* _The problem_:
For the entries that follow, produce an exact copy with no pictures in it.

* _Data under study_:

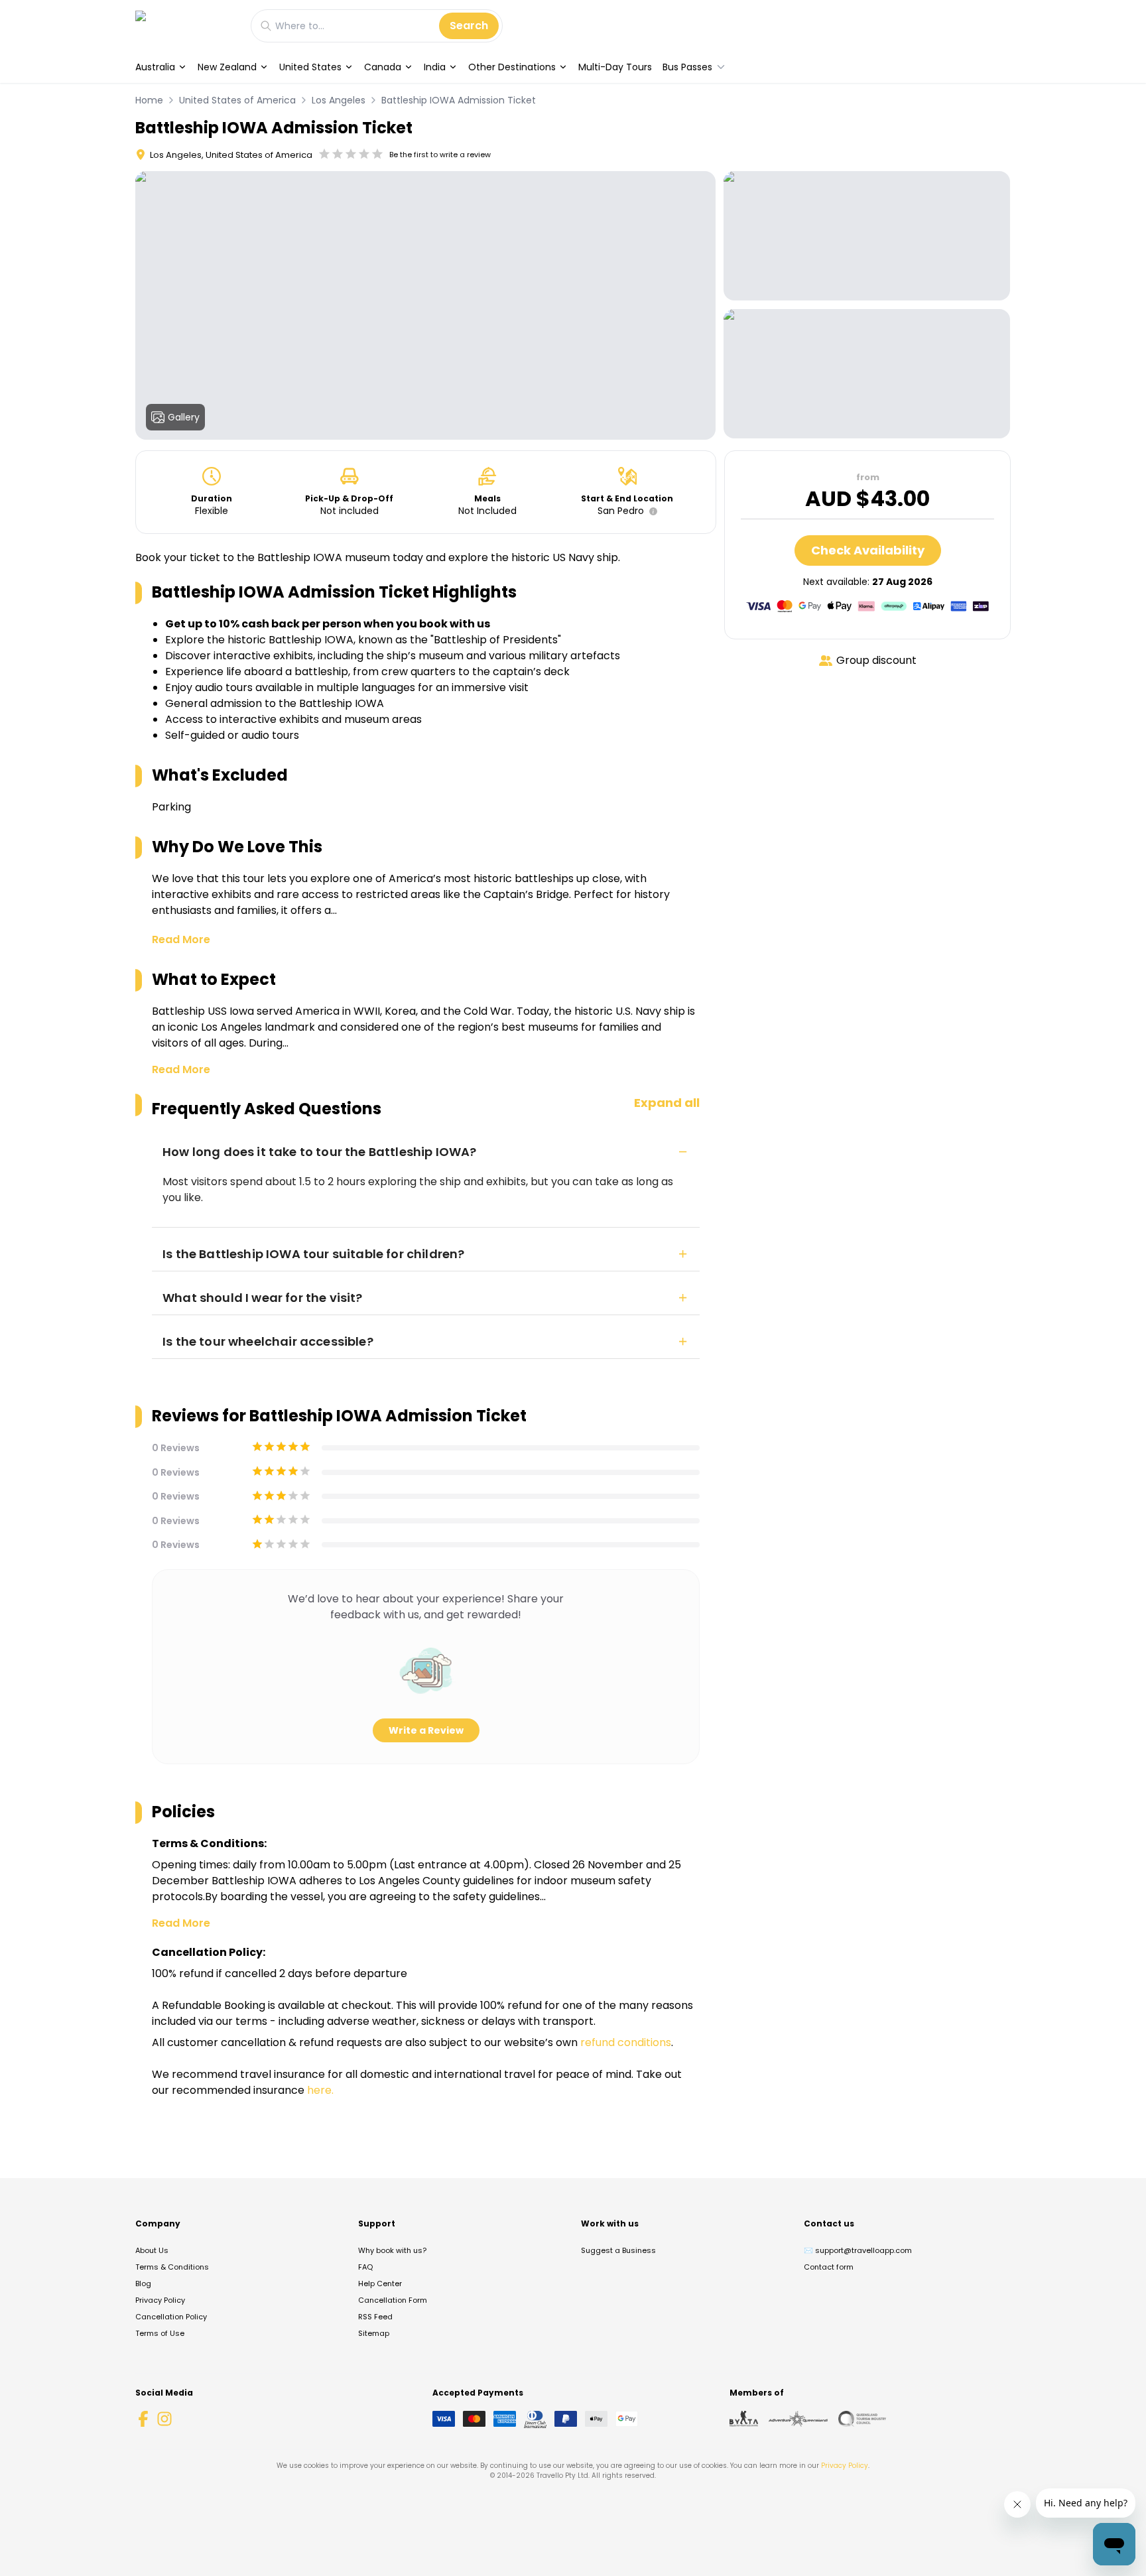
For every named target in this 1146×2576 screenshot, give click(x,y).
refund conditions (625, 2042)
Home (149, 100)
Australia (155, 67)
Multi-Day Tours (615, 67)
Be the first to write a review (440, 154)
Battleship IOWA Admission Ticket (458, 100)
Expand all (667, 1102)
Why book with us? (392, 2250)
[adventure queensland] (798, 2419)
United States (310, 67)
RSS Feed (375, 2316)
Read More (181, 939)
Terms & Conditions (172, 2267)
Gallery (184, 417)
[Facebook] (143, 2419)
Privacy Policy (160, 2300)
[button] (650, 511)
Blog (143, 2283)
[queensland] (862, 2419)
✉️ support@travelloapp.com (858, 2250)
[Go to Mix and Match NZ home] (186, 25)
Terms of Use (159, 2333)
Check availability (867, 550)
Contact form (829, 2267)
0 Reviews (176, 1447)
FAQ (365, 2267)
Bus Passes (687, 67)
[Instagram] (164, 2419)
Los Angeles (338, 100)
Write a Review (426, 1730)
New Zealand (227, 67)
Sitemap (373, 2333)
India (435, 67)
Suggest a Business (618, 2250)
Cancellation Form (392, 2300)
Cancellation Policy (171, 2316)
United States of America (237, 100)
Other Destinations (512, 67)
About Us (151, 2250)
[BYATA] (744, 2419)
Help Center (380, 2283)
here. (320, 2090)
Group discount (876, 660)
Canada (382, 67)
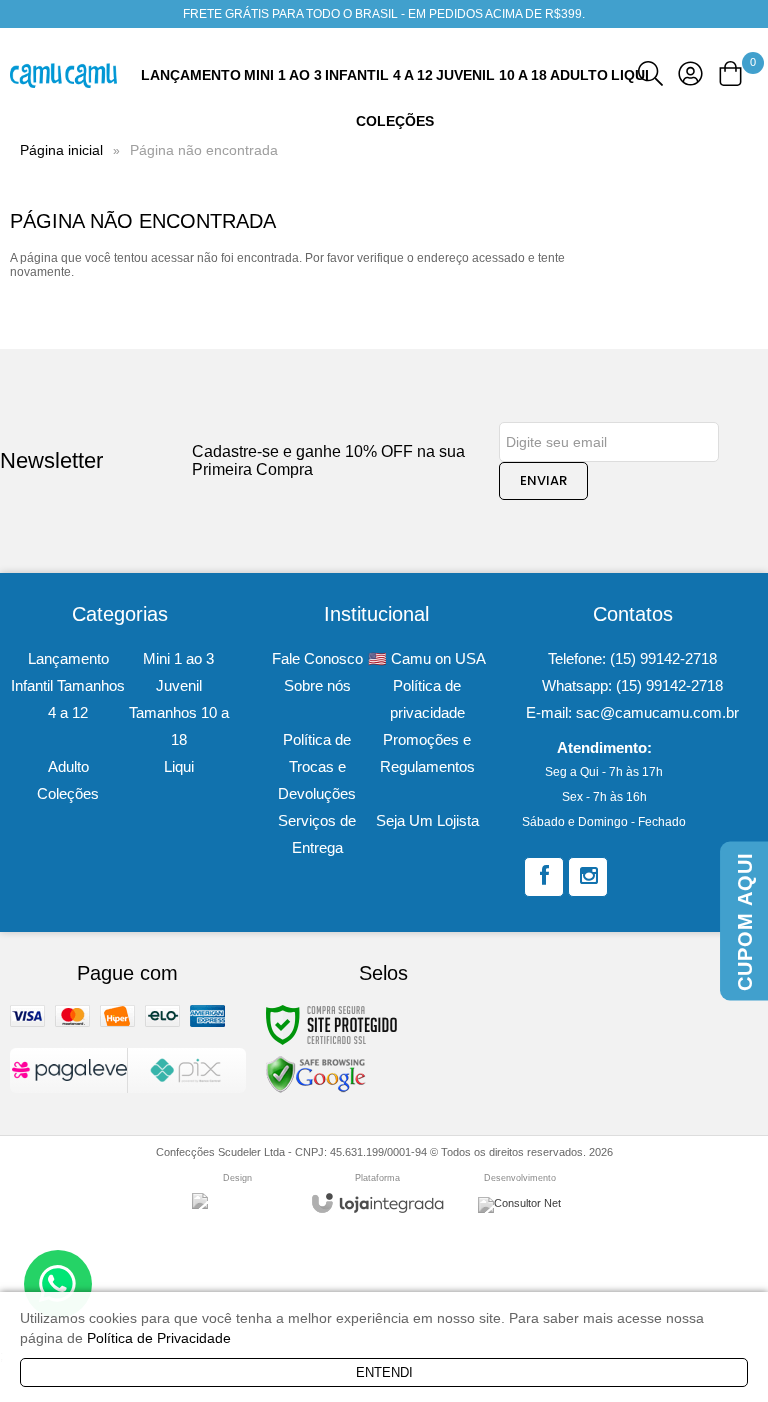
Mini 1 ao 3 (178, 658)
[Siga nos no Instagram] (588, 877)
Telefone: (632, 658)
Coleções (68, 793)
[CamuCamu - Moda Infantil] (63, 75)
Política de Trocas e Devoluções (317, 766)
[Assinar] (543, 481)
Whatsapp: (632, 685)
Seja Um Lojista (427, 820)
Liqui (179, 766)
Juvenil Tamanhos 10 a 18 (179, 712)
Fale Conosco (317, 658)
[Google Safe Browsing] (316, 1074)
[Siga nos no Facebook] (544, 877)
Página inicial (61, 150)
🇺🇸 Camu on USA (427, 658)
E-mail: (632, 712)
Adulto (68, 766)
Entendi (384, 1372)
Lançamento (68, 658)
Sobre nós (317, 685)
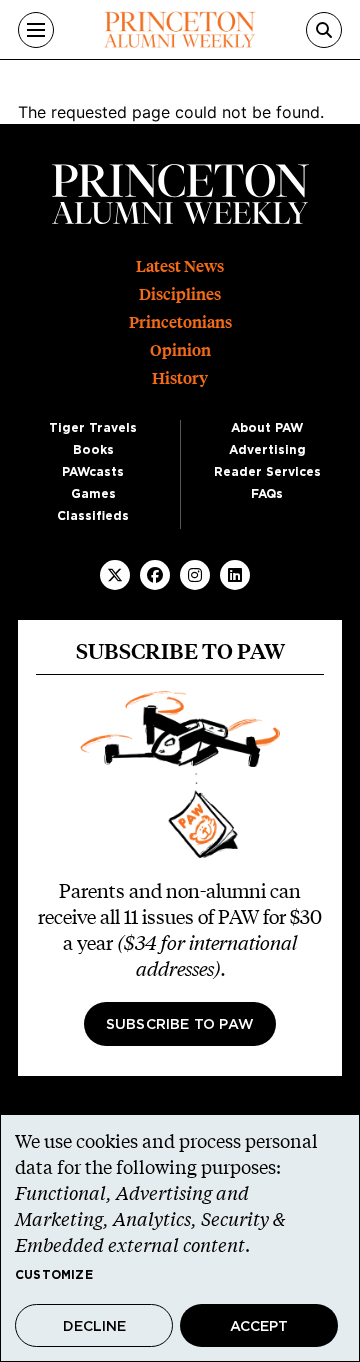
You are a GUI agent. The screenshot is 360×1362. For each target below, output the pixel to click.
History (180, 378)
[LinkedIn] (235, 575)
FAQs (267, 494)
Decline (94, 1327)
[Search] (324, 30)
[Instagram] (195, 575)
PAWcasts (93, 472)
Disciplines (180, 294)
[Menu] (36, 30)
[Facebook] (155, 575)
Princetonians (180, 322)
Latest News (180, 266)
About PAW (267, 428)
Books (93, 450)
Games (93, 494)
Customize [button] (54, 1275)
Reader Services (267, 472)
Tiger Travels (93, 428)
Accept (259, 1327)
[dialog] (180, 1238)
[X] (115, 575)
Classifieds (93, 516)
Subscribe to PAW (180, 1025)
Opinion (180, 350)
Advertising (267, 450)
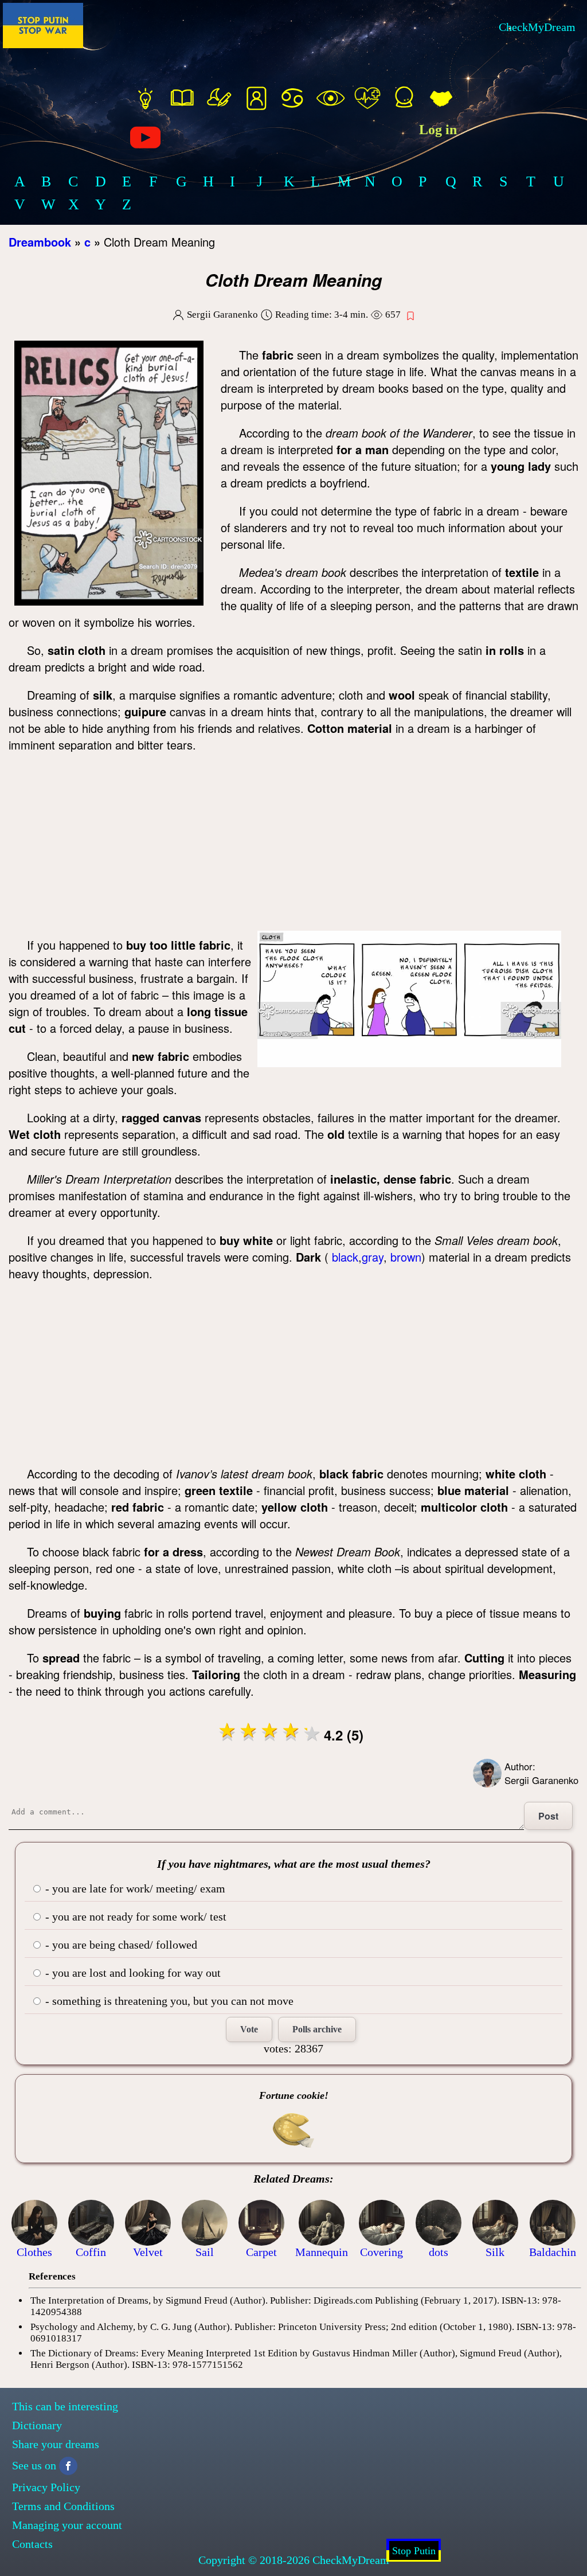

* _The answer_:
For every named target in this 1146×2576 screenshot, give click(x,y).
refund conditions (625, 2042)
Home (149, 100)
Australia (155, 67)
Multi-Day Tours (615, 67)
Be the first to write a review (440, 154)
Battleship IOWA Admission Ticket (458, 100)
Expand all (667, 1102)
Why book with us? (392, 2250)
[adventure queensland] (798, 2419)
United States (310, 67)
RSS Feed (375, 2316)
Read More (181, 939)
Terms & Conditions (172, 2267)
Gallery (184, 417)
[Facebook] (143, 2419)
Privacy Policy (160, 2300)
[button] (650, 511)
Blog (143, 2283)
[queensland] (862, 2419)
✉️ support@travelloapp.com (858, 2250)
[Go to Mix and Match NZ home] (186, 25)
Terms of Use (159, 2333)
Check availability (867, 550)
Contact form (829, 2267)
0 Reviews (176, 1447)
FAQ (365, 2267)
Bus Passes (687, 67)
[Instagram] (164, 2419)
Los Angeles (338, 100)
Write a Review (426, 1730)
New Zealand (227, 67)
Sitemap (373, 2333)
India (435, 67)
Suggest a Business (618, 2250)
Cancellation Form (392, 2300)
Cancellation Policy (171, 2316)
United States of America (237, 100)
Other Destinations (512, 67)
About Us (151, 2250)
[BYATA] (744, 2419)
Help Center (380, 2283)
here. (320, 2090)
Group discount (876, 660)
Canada (382, 67)
Mini 1 ao 3 (178, 658)
[Siga nos no Instagram] (588, 877)
Telefone: (632, 658)
Coleções (68, 793)
[CamuCamu - Moda Infantil] (63, 75)
Política de Trocas e Devoluções (317, 766)
[Assinar] (543, 481)
Whatsapp: (632, 685)
Seja Um Lojista (427, 820)
Liqui (179, 766)
Juvenil Tamanhos 10 a 18 (179, 712)
Fale Conosco (317, 658)
[Google Safe Browsing] (316, 1074)
[Siga nos no Facebook] (544, 877)
Página inicial (61, 150)
🇺🇸 Camu on USA (427, 658)
E-mail: (632, 712)
Adulto (68, 766)
Entendi (384, 1372)
Lançamento (68, 658)
Sobre nós (317, 685)
You are a GUI agent. The screenshot is 360×1362. For each target below, output the pixel to click.
History (180, 378)
[LinkedIn] (235, 575)
FAQs (267, 494)
Decline (94, 1327)
[Search] (324, 30)
[Instagram] (195, 575)
PAWcasts (93, 472)
Disciplines (180, 294)
[Menu] (36, 30)
[Facebook] (155, 575)
Princetonians (180, 322)
Latest News (180, 266)
About PAW (267, 428)
Books (93, 450)
Games (93, 494)
Customize [button] (54, 1275)
Reader Services (267, 472)
Tiger Travels (93, 428)
Accept (259, 1327)
[dialog] (180, 1238)
[X] (115, 575)
Classifieds (93, 516)
Subscribe to PAW (180, 1025)
Opinion (180, 350)
Advertising (267, 450)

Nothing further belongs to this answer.